PROMPT
The entries below contain a stretch that opens with the line containing "The image size is (797, 518)." and closes with the line containing "You are a computer-use agent. The image"; set down that stretch exactly, both ends included, and nothing else.

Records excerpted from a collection
#####

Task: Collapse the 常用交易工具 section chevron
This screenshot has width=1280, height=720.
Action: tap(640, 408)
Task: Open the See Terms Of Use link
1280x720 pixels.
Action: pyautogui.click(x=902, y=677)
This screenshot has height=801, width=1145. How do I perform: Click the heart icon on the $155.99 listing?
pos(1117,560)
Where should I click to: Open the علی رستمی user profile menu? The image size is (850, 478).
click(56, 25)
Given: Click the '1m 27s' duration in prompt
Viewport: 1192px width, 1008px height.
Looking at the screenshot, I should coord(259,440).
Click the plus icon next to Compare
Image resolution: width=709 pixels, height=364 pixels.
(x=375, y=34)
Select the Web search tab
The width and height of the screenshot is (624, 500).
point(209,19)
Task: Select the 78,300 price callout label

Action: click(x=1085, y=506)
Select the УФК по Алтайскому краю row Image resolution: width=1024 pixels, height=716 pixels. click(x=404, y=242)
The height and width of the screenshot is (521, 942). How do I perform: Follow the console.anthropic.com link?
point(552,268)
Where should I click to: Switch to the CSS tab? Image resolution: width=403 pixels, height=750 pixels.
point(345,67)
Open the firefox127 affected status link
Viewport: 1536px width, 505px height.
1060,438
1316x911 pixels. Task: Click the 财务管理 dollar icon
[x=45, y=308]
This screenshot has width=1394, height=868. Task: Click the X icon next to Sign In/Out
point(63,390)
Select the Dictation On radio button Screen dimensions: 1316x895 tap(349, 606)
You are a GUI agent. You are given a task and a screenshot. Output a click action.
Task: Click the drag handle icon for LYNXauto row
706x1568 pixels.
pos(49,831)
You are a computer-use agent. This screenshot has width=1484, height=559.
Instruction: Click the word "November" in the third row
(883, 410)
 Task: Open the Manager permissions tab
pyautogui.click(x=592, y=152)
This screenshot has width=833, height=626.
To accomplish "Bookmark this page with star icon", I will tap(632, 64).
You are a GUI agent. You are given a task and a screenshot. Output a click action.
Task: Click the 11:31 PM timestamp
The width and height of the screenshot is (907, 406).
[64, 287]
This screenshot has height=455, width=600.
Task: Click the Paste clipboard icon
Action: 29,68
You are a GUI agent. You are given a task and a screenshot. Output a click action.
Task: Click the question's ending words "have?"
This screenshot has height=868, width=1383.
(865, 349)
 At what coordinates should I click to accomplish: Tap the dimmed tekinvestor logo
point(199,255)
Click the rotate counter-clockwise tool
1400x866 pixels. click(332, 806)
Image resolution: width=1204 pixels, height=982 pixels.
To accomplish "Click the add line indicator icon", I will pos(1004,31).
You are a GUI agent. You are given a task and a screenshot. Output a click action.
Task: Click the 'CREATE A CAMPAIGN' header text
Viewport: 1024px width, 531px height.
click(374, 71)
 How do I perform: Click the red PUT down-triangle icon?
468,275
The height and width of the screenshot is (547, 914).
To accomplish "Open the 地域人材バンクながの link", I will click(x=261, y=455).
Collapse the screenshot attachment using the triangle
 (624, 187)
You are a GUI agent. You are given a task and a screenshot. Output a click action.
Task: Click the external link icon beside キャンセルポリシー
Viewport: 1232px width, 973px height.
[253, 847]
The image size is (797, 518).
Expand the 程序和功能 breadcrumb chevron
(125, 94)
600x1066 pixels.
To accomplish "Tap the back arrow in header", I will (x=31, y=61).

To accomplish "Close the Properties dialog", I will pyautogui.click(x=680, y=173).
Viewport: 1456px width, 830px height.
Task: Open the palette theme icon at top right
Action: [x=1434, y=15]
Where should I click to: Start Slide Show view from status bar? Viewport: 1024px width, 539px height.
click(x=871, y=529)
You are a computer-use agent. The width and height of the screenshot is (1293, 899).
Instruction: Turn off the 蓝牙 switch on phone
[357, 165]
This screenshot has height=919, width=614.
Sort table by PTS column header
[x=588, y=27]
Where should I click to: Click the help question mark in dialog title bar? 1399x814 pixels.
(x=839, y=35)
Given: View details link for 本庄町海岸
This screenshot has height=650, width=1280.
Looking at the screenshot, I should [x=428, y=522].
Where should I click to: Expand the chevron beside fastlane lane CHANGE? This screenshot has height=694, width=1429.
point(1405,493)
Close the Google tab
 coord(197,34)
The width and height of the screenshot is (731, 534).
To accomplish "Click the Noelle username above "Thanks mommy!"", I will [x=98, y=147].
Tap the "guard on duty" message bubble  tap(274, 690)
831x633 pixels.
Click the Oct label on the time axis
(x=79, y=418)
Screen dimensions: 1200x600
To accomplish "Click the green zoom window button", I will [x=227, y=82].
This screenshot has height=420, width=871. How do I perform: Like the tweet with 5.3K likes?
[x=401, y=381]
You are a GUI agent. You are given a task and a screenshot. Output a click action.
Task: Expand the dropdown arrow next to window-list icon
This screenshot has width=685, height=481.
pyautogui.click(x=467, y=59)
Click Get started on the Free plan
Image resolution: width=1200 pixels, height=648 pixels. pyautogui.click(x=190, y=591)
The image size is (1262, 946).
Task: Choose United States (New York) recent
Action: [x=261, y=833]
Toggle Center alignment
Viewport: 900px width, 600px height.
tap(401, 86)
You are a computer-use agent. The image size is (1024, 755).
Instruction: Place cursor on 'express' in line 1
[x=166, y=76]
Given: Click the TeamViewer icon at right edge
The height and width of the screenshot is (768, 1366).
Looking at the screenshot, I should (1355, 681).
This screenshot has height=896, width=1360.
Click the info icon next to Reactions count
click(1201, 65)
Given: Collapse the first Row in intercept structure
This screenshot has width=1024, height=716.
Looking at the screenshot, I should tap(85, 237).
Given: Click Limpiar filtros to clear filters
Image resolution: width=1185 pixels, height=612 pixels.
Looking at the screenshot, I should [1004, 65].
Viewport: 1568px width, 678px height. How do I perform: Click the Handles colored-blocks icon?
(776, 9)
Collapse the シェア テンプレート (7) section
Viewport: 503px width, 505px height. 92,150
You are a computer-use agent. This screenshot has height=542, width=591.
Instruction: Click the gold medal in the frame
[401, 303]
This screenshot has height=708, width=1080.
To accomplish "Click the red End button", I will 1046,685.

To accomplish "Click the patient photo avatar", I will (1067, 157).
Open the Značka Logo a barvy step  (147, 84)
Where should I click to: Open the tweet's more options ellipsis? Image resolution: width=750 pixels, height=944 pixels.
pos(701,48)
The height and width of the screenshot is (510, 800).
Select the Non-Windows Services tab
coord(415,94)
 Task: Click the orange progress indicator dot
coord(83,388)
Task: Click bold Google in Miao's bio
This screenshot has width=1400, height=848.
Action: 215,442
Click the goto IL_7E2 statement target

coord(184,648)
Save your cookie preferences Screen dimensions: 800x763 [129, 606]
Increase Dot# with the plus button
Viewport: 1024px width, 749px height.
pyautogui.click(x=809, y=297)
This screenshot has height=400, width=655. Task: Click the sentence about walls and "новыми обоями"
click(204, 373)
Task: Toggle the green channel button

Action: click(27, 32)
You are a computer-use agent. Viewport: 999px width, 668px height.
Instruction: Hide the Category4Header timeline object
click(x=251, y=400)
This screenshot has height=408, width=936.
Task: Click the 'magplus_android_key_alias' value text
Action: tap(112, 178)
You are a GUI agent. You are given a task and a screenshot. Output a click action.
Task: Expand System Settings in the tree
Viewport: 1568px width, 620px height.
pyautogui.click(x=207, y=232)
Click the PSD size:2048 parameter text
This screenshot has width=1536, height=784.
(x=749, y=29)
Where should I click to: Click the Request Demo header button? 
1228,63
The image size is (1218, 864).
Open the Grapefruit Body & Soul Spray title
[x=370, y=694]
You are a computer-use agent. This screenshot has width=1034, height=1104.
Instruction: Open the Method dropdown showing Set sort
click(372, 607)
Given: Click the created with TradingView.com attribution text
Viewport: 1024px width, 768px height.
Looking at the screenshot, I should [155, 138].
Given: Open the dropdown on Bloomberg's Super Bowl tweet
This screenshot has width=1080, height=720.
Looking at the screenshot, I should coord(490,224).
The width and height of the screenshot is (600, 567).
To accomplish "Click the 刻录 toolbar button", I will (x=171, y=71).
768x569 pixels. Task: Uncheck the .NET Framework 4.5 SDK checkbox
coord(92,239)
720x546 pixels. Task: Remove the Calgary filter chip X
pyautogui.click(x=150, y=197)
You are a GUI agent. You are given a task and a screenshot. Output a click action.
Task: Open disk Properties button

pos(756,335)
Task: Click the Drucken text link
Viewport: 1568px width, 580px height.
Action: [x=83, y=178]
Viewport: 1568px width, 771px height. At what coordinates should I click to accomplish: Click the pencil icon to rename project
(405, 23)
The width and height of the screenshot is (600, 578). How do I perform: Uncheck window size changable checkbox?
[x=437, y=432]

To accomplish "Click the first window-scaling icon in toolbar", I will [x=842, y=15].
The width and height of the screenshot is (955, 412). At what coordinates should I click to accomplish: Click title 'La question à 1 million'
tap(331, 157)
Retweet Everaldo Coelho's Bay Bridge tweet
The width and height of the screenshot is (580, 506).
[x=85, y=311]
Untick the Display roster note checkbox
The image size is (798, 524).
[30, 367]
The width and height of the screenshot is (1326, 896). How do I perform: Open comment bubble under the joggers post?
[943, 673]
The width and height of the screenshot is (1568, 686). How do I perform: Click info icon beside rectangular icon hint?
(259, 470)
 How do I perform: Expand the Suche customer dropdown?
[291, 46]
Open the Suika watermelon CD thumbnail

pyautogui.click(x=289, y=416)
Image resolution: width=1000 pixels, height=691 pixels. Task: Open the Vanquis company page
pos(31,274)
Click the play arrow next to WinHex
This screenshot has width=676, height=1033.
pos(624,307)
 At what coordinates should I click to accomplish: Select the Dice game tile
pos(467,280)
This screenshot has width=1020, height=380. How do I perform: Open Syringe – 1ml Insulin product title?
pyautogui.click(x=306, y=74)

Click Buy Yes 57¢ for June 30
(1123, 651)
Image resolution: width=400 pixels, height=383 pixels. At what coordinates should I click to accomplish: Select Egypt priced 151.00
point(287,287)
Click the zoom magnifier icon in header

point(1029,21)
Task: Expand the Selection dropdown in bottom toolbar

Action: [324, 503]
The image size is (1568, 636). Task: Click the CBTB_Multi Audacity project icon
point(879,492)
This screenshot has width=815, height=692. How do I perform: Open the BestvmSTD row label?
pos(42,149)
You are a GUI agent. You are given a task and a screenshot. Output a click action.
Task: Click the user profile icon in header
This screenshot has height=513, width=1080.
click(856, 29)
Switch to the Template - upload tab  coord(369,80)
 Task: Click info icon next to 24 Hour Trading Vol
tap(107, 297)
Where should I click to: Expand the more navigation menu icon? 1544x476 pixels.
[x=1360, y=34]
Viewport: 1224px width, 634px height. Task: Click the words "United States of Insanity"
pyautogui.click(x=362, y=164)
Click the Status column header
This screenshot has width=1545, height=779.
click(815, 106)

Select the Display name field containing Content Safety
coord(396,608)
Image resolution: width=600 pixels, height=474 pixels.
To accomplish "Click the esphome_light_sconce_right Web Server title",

#####

ANSWER BOX
The image size is (797, 518).
Expand the 程序和功能 breadcrumb chevron
(125, 94)
600x1066 pixels.
To accomplish "Tap the back arrow in header", I will (x=31, y=61).

To accomplish "Close the Properties dialog", I will pyautogui.click(x=680, y=173).
Viewport: 1456px width, 830px height.
Task: Open the palette theme icon at top right
Action: [x=1434, y=15]
Where should I click to: Start Slide Show view from status bar? Viewport: 1024px width, 539px height.
click(x=871, y=529)
You are a computer-use agent. The width and height of the screenshot is (1293, 899).
Instruction: Turn off the 蓝牙 switch on phone
[357, 165]
This screenshot has height=919, width=614.
Sort table by PTS column header
[x=588, y=27]
Where should I click to: Click the help question mark in dialog title bar? 1399x814 pixels.
(x=839, y=35)
Given: View details link for 本庄町海岸
This screenshot has height=650, width=1280.
Looking at the screenshot, I should [x=428, y=522].
Where should I click to: Expand the chevron beside fastlane lane CHANGE? This screenshot has height=694, width=1429.
point(1405,493)
Close the Google tab
 coord(197,34)
The width and height of the screenshot is (731, 534).
To accomplish "Click the Noelle username above "Thanks mommy!"", I will [x=98, y=147].
Tap the "guard on duty" message bubble  tap(274, 690)
831x633 pixels.
Click the Oct label on the time axis
(x=79, y=418)
Screen dimensions: 1200x600
To accomplish "Click the green zoom window button", I will [x=227, y=82].
This screenshot has height=420, width=871. How do I perform: Like the tweet with 5.3K likes?
[x=401, y=381]
You are a GUI agent. You are given a task and a screenshot. Output a click action.
Task: Expand the dropdown arrow next to window-list icon
This screenshot has width=685, height=481.
pyautogui.click(x=467, y=59)
Click Get started on the Free plan
Image resolution: width=1200 pixels, height=648 pixels. pyautogui.click(x=190, y=591)
The image size is (1262, 946).
Task: Choose United States (New York) recent
Action: [x=261, y=833]
Toggle Center alignment
Viewport: 900px width, 600px height.
tap(401, 86)
You are a computer-use agent. The image size is (1024, 755).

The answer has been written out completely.